▶ [Excerpt provided]
16 March 2026

The Sad Collapse of the Byzantine Catholic Church

This is sad news! Whilst I am a member of the Serbian Rite, we have no Eparchy in the US, so I am subject to the Byzantine Eparch of Parma, OH.


From Crisis

D.P. Curtin 

While the Byzantine Catholic Church in America endures as a witness to a lost era, statistics point to its certain demise unless something drastic changes.

On the far end of South Philadelphia, at the end of its seemingly endless labyrinth of tight, narrow streets, is a small, gold-capped, domed church with its crumbling stairs facing the public sidewalks along 24th Street. Its cornerstone commemorates the construction of the new church in 1923, under the jurisdiction of the “Holy Ghost Byzantine Catholic Church.” The narthex is fairly mundane, with commemorations to donors from the 1960s and ’70s and salient members of the parish prominently displayed on wall mountings. 

However, going into the basement reveals much older ghosts. Hung on the fading beadboards are pictures of the late Austro-Hungarian Empire, with photos of long-forgotten Christmas pageants flanking various old newsprints that have been mounted. Kaiser Franz Josef, dead since 1916, stands sentinel at the end of the room over the community coffee pots. The parish itself dates from 1891, when 600 Carpatho-Rusyns settled the local neighborhoods, pooling their money to retain their ethnic heritage for the next generation.

▶ [Data rows]
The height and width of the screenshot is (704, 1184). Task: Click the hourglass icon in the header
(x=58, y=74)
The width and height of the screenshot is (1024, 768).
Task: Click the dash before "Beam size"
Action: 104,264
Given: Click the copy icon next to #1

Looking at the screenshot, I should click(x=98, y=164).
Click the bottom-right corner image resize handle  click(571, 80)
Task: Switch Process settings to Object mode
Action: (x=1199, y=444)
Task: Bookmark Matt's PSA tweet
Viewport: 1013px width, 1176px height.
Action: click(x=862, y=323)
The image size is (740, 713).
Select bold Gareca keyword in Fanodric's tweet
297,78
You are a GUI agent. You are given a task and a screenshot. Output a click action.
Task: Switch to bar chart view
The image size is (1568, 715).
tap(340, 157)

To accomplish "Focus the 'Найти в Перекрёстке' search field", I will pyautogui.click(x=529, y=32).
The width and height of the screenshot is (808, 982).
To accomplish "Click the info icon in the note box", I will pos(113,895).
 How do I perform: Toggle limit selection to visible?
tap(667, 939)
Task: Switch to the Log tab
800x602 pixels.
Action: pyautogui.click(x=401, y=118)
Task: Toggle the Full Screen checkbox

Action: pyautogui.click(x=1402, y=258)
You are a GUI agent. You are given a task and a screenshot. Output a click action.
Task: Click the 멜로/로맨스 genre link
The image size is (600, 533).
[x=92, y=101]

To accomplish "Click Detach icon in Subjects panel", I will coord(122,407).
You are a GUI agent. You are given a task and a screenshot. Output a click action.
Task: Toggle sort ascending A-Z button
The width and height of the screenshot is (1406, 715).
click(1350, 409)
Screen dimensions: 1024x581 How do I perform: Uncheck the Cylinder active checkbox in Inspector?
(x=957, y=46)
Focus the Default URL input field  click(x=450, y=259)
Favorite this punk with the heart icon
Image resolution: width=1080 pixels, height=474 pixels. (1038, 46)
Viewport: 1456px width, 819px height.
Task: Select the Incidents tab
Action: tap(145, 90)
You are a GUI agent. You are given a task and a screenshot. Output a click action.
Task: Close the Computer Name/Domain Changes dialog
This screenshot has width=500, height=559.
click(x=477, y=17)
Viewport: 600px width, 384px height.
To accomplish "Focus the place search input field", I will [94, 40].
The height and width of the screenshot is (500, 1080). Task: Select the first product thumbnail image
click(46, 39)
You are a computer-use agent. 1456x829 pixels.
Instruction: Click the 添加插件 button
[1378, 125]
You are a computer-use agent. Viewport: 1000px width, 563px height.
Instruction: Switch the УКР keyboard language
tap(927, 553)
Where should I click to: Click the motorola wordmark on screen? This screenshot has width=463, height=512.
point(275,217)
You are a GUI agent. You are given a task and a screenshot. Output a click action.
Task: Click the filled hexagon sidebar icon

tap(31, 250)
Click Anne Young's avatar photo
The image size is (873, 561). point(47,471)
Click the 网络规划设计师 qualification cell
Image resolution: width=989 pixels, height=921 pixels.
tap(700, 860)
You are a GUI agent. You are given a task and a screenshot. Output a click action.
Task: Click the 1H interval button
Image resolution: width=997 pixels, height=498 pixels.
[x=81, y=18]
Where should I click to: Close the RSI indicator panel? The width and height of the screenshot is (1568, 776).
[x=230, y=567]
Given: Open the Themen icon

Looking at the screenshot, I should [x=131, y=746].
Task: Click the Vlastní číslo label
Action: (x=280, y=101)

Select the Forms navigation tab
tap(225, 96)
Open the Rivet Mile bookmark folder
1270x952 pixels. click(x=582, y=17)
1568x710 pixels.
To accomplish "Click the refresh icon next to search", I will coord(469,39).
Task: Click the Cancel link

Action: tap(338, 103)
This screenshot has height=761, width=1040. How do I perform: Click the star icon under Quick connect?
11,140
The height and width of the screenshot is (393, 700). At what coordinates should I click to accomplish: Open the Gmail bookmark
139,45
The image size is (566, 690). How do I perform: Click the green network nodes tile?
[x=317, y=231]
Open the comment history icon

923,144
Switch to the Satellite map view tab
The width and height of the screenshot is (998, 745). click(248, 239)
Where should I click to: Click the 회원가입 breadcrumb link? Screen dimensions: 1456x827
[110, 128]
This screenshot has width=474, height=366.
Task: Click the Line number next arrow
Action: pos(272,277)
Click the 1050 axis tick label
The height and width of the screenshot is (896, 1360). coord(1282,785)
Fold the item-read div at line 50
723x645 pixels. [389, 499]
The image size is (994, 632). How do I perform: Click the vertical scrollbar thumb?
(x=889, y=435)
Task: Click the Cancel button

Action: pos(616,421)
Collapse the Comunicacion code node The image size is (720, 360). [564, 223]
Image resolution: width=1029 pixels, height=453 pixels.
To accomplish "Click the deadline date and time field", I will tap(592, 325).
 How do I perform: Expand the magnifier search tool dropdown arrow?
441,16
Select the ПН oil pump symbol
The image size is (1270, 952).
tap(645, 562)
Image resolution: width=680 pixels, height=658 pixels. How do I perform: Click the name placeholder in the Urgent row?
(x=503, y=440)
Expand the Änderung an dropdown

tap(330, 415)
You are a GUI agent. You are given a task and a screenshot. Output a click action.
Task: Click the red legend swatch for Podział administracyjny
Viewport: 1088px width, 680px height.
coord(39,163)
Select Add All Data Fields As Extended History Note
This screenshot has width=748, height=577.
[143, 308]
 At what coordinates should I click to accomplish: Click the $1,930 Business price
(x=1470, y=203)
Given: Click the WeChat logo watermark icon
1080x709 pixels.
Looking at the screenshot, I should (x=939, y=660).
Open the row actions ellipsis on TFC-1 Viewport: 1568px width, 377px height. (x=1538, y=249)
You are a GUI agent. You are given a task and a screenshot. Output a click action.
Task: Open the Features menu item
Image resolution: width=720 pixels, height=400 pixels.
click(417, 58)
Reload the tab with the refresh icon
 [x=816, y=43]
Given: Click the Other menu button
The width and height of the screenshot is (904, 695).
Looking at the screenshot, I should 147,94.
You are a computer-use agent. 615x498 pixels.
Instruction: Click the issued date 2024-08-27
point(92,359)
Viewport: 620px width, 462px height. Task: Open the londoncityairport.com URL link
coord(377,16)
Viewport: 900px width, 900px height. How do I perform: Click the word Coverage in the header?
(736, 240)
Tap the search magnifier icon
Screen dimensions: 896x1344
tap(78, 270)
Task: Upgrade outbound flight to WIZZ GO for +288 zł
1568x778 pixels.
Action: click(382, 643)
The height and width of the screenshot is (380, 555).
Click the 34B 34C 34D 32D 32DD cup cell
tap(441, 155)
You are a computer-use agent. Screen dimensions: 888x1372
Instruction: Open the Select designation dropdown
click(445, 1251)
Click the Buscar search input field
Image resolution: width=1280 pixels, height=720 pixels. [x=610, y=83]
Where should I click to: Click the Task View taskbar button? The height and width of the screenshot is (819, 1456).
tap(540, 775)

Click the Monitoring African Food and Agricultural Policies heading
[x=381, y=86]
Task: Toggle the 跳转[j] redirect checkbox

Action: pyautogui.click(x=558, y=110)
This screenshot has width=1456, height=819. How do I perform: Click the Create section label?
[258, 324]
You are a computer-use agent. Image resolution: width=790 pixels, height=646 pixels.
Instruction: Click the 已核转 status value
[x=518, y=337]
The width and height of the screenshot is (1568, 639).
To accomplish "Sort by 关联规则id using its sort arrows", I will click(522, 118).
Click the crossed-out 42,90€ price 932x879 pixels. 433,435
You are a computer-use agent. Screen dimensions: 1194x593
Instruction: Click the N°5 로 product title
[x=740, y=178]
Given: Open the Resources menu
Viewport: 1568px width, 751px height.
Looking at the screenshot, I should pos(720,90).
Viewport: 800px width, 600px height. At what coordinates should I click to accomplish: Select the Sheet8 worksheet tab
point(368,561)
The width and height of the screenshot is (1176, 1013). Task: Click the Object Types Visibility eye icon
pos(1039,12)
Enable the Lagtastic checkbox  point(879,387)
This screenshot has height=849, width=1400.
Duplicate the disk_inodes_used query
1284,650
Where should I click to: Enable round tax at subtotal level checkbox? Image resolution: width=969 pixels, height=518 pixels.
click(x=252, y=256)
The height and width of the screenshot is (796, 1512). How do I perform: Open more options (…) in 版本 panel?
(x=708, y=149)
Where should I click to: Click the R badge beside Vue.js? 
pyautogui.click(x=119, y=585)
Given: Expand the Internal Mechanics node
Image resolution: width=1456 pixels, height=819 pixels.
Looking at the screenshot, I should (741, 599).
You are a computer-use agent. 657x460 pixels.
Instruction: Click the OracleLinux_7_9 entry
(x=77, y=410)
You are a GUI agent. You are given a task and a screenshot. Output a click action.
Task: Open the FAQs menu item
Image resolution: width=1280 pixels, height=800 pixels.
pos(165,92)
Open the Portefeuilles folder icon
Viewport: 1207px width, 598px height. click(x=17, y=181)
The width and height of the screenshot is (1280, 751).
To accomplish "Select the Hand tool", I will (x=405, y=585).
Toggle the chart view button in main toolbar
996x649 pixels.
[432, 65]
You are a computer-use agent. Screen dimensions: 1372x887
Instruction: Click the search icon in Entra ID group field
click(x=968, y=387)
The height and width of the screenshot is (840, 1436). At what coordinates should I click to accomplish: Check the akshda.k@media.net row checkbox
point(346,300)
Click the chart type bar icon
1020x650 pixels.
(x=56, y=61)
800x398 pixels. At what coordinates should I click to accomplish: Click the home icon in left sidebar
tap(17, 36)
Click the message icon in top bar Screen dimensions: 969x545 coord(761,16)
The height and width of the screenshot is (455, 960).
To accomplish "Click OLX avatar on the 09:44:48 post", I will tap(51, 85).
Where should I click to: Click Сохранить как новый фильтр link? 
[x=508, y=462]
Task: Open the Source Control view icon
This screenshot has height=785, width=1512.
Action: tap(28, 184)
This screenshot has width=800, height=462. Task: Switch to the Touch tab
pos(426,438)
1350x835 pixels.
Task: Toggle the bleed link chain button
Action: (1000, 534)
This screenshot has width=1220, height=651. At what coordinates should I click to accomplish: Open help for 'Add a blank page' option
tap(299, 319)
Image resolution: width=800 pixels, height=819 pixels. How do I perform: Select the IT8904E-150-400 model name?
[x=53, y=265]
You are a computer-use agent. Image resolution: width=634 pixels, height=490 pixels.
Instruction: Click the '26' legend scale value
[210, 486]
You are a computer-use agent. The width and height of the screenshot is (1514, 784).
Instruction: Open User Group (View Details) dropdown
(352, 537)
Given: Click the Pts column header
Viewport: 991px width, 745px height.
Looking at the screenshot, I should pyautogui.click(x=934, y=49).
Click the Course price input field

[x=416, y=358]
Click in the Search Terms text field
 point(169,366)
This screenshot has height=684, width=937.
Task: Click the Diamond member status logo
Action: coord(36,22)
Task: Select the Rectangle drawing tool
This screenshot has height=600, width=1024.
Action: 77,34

▶ [Problem details] Transcribe verbatim the passage of the article on the Byzantine Catholic Church above, from "The Sad Collapse" to "something drastic changes.".

▶ [In response]
The Sad Collapse of the Byzantine Catholic Church

This is sad news! Whilst I am a member of the Serbian Rite, we have no Eparchy in the US, so I am subject to the Byzantine Eparch of Parma, OH.


From Crisis

D.P. Curtin 

While the Byzantine Catholic Church in America endures as a witness to a lost era, statistics point to its certain demise unless something drastic changes.